:: Dataset entries ::
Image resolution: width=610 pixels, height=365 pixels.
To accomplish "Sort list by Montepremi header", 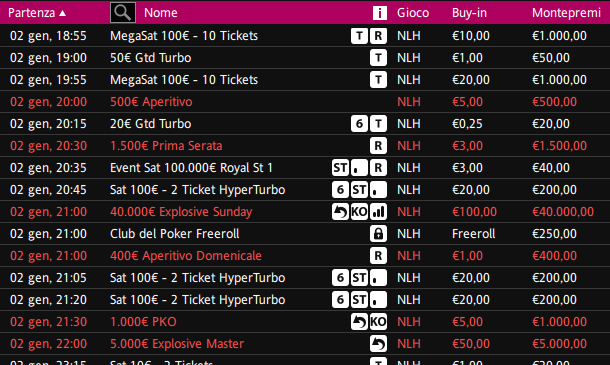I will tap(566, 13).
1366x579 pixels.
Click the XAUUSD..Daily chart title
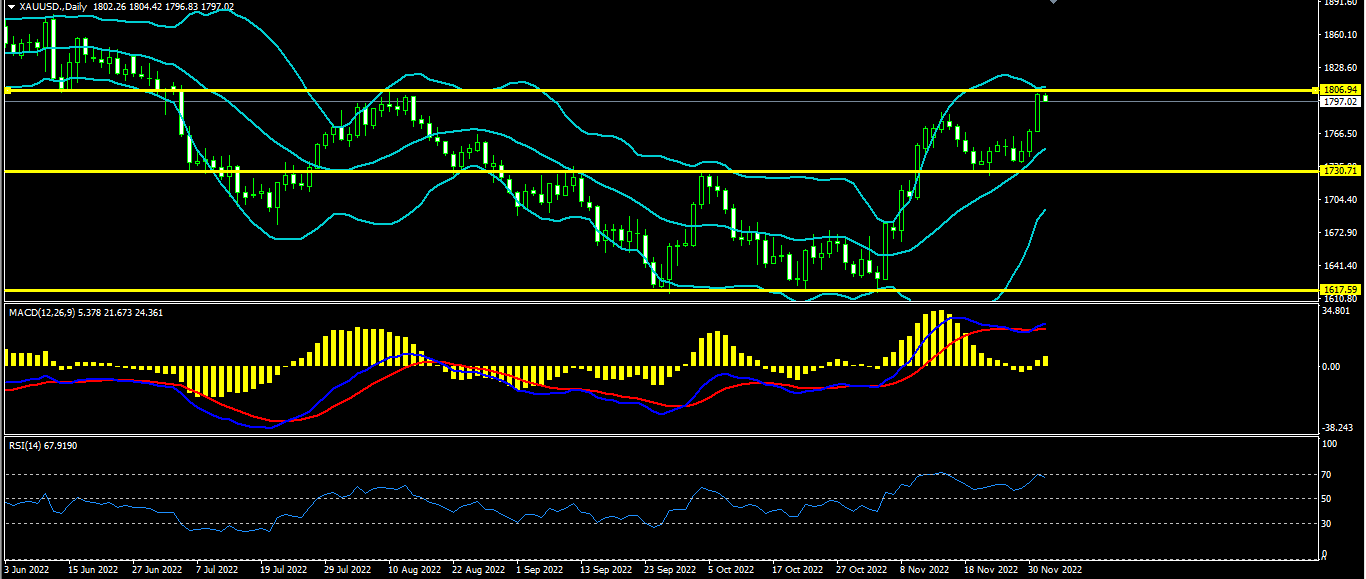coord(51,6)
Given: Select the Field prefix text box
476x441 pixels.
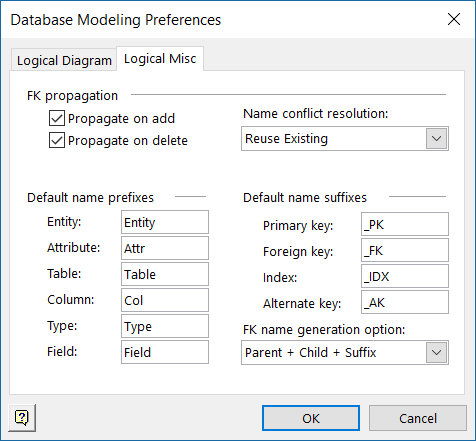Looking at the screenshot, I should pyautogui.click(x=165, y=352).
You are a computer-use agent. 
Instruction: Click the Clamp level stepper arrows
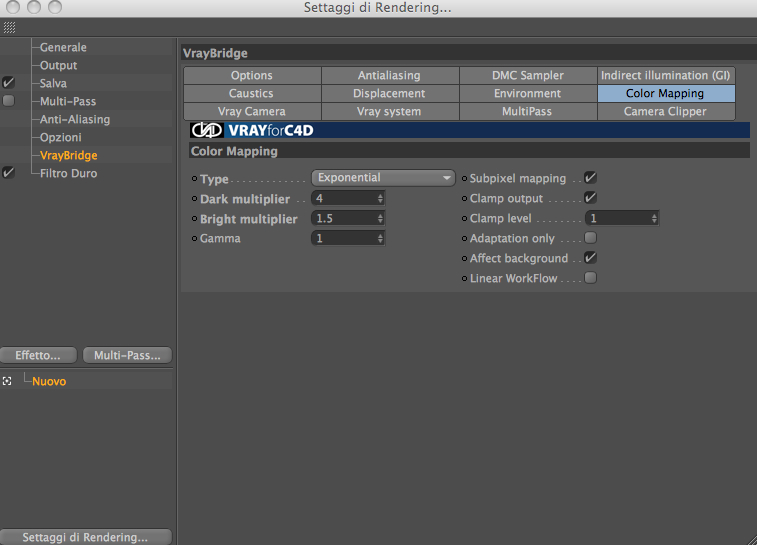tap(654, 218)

:: ACTIVITY ::
From the line with "Given: Select the Field prefix text box" to the final line of the entries above, reproduce each line exactly and nothing else; the pictures stay out.

:: EXERCISE RESPONSE ::
Given: Select the Field prefix text box
476x441 pixels.
Looking at the screenshot, I should pyautogui.click(x=165, y=352).
You are a computer-use agent. 
Instruction: Click the Clamp level stepper arrows
tap(654, 218)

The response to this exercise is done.